Several commenters are saying we should not support the ACIC because it won’t solve the district-wide problems of racial inequality. But it’s unfair to expect one program to do that. I see the ACIC as one part of a possible solution. If you think it’s not enough, why not support it and then do whatever other things you think are missing yourself? I agree with Wyking’s point at the school board meeting: the ACIC could serve as a “triage unit” for Black students while we all work together to stop the situations in schools across the district that are injuring Black students in the first place.
I am frustrated to see some of the knee-jerk “progressive” responses to ACIC – folks suggesting they are pro-charter, privatizers, ed-reformers, etc., or the suggestion that we should avoid these tensions and just go camp out on the Gates’ lawn because fighting the corporate education reformers is the “real” issue.
I am firmly opposed to corporate ed reform, but that is not the only struggle going on, and some of you are missing the forrest because you’re stuck in the trees. You are stuck in this siege mentality of defending public education, but you’re forgetting about the need to transform it so that there is something worth defending in the first place. To do that, we need to confront the racial inequalities – and other inequalities – that the public schools perpetuate. The ACIC issue brings this to the forefront, and it seems like some of you are trying to dismiss it or fit it into pre-conceived strategies of building progressive unity vs. the privatizers. It’s not that simple.
In fact, I would suggest that if we want to win against the corporate education deformers, then we need to focus on organizing against institutionalized racism in our schools. If we don’t do that, corporate funded groups will try to use the horrible situations that Black students face in our schools to justify anti-teacher policies, privatization, charters, etc.

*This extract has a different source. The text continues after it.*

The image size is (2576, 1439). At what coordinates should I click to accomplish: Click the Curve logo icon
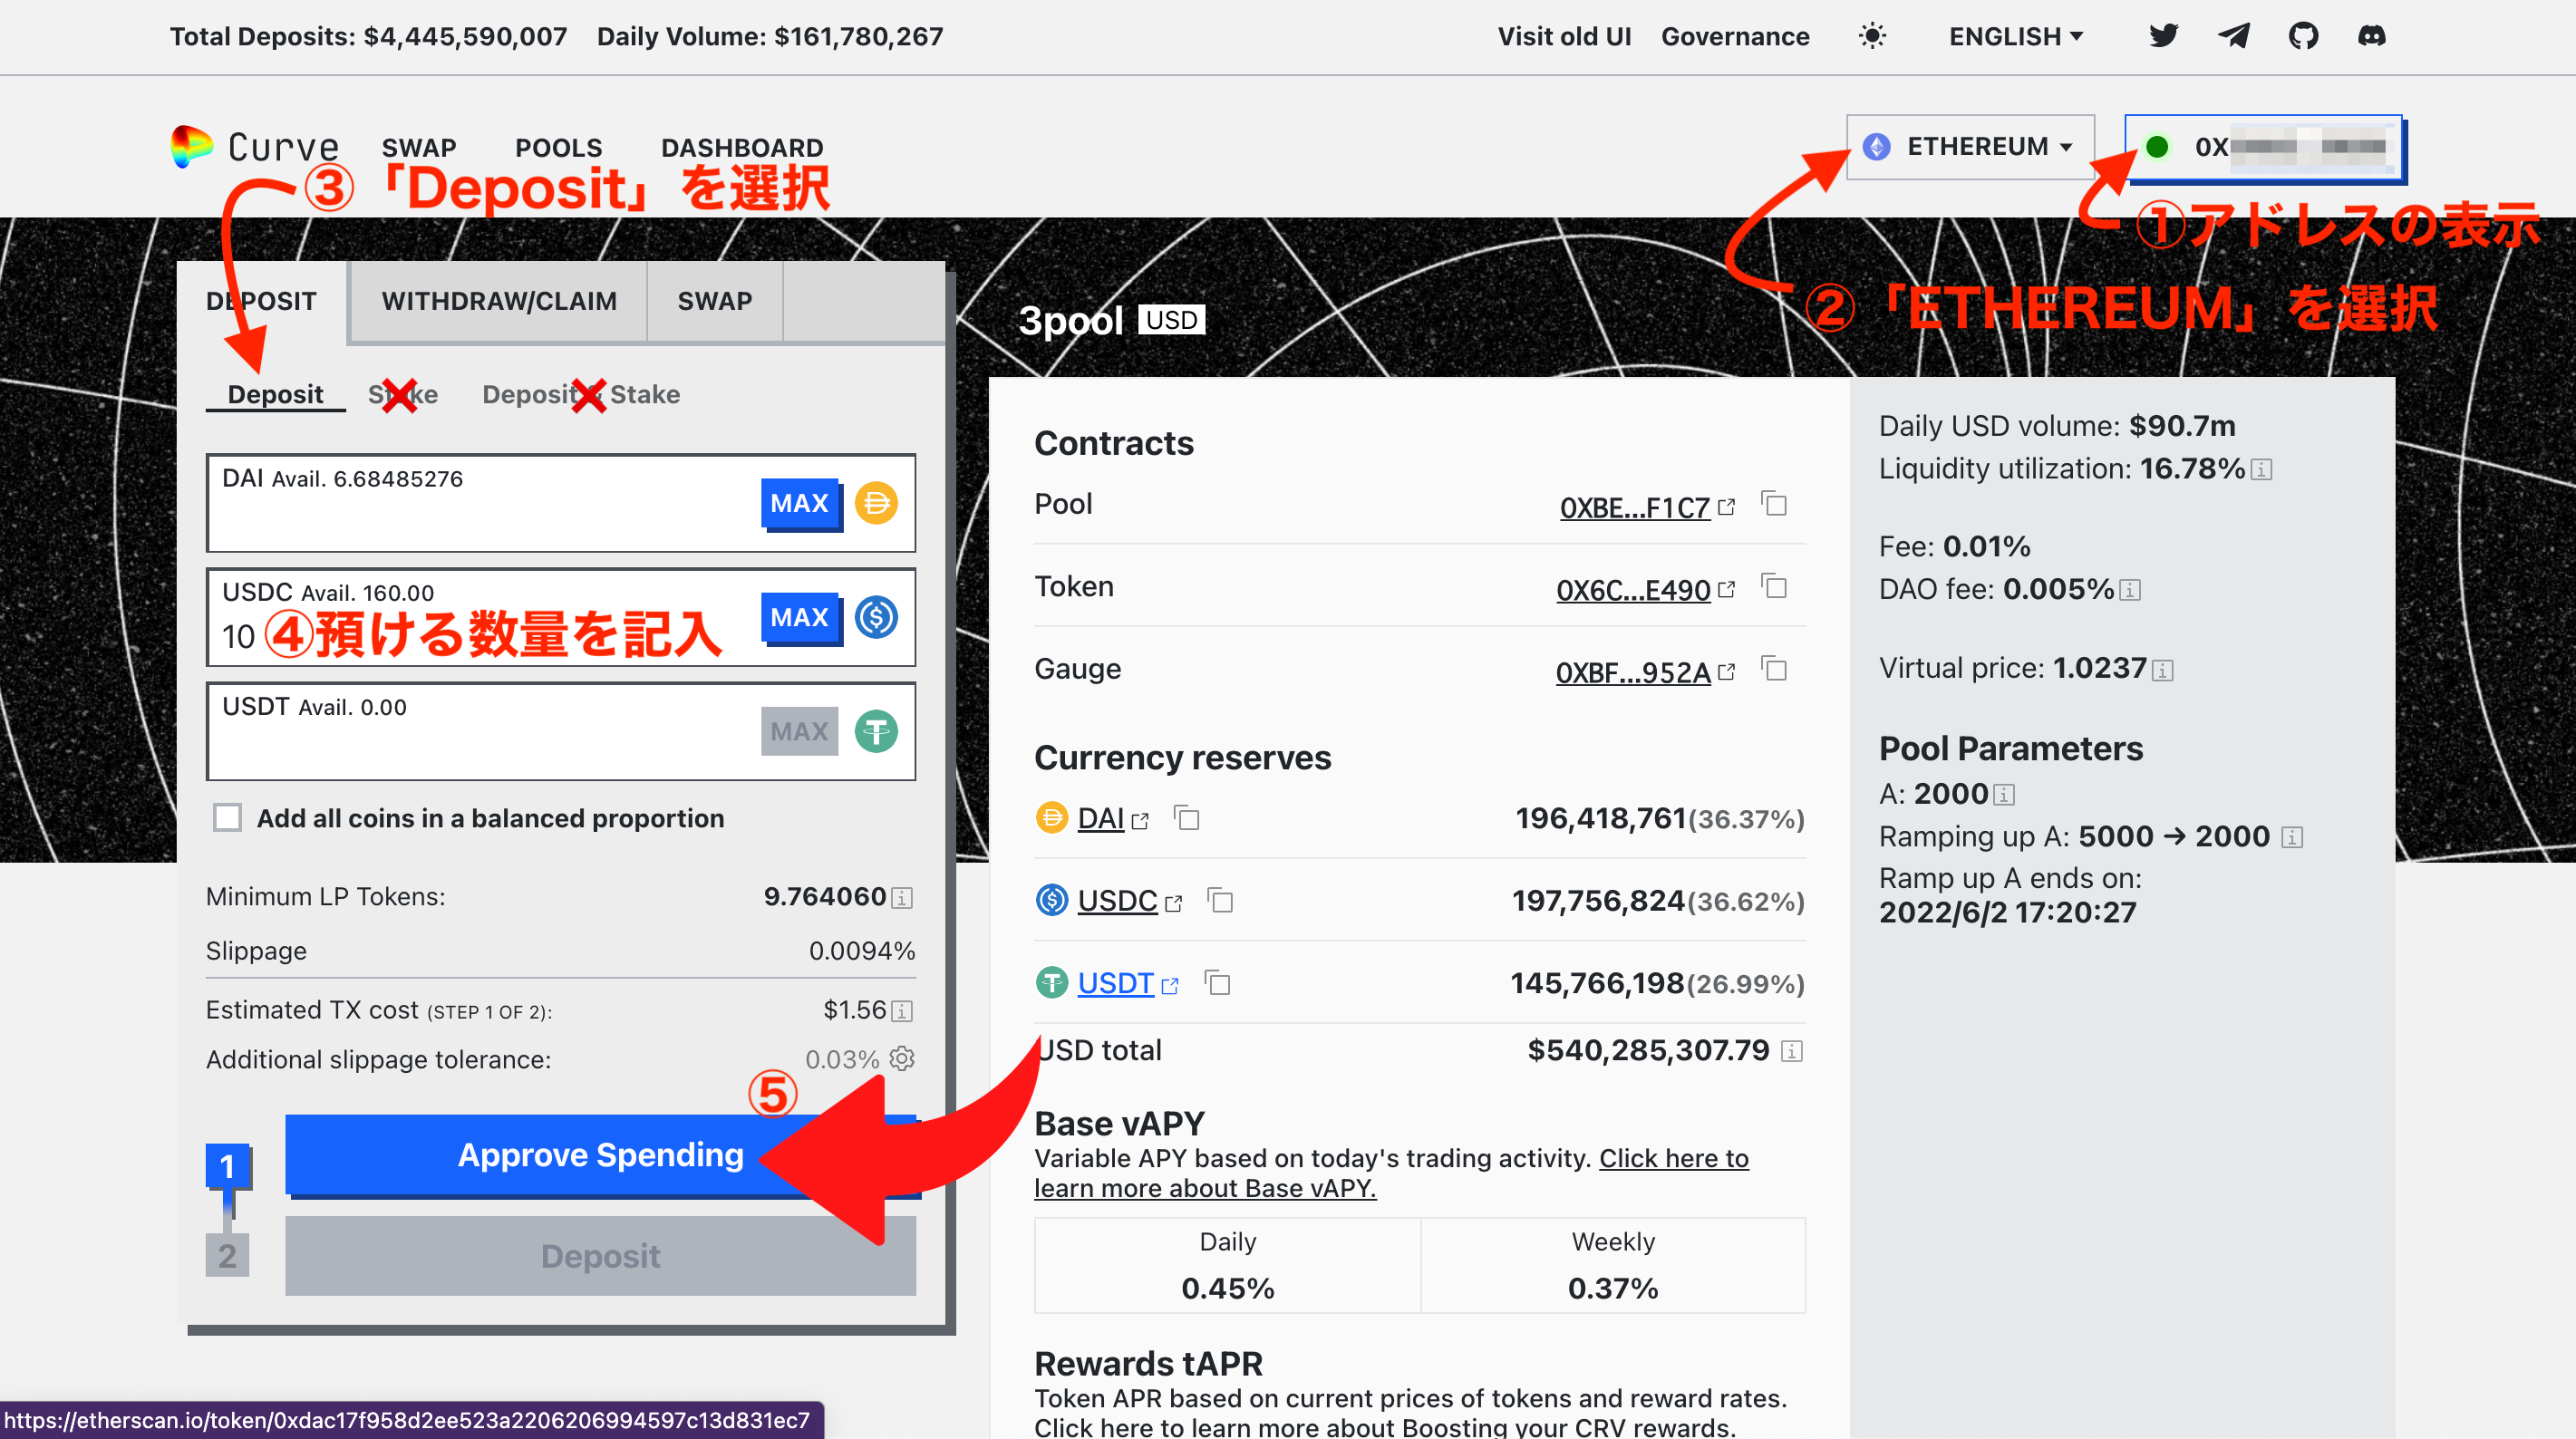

The ACIC folks have made it clear they want to maintain their autonomy from such forces. They have made it clear they are seeking autonomy to develop culturally relevant and effective curriculum for Black youth, while allying with forces across the city who are sincerely trying to transform the district schools. How can that be anything other than a positive development? If such an alliance fails to materialize, that will not be a failure of the ACIC leadership, it will be a failure of the largely white progressive education activists for lacking a broad enough vision of what is possible and necessary.
Finally, a quick point about race and class. It’s not a matter of one or the other. The district is failing nonwhite youth, and is failing low income youth. These issues are closely related. Because of 500+ years of institutionalized racism, a higher percentage of non-white communities are pushed into poverty than white communities. However, in terms of absolute numbers, the majority of poor folks in the U.S. are white, and they are also being oppressed, failed, and underserved by the public schools. I see this working with youth who are on the verge of dropping it out – some of the white youth also don’t have it easy. But because working class and poor Black students in general are treated even worse, the system is able to dampen possible resistance from white youth and their families – people think “well, it could be worse” instead of “this is messed up, let’s fight back.”
In other words, those of you who said it’s not a zero sum game are correct, but in a different way than you originally meant. If the ACIC and other attempts to improve the situations of Black students are successful, this is a good thing, not only for Black students but also for working class white students. In fact, I hope that working class white parents are inspired by what parents at the ACIC are doing, and choose to take a stance like that for our own kids, in solidarity with Black parents at the ACIC.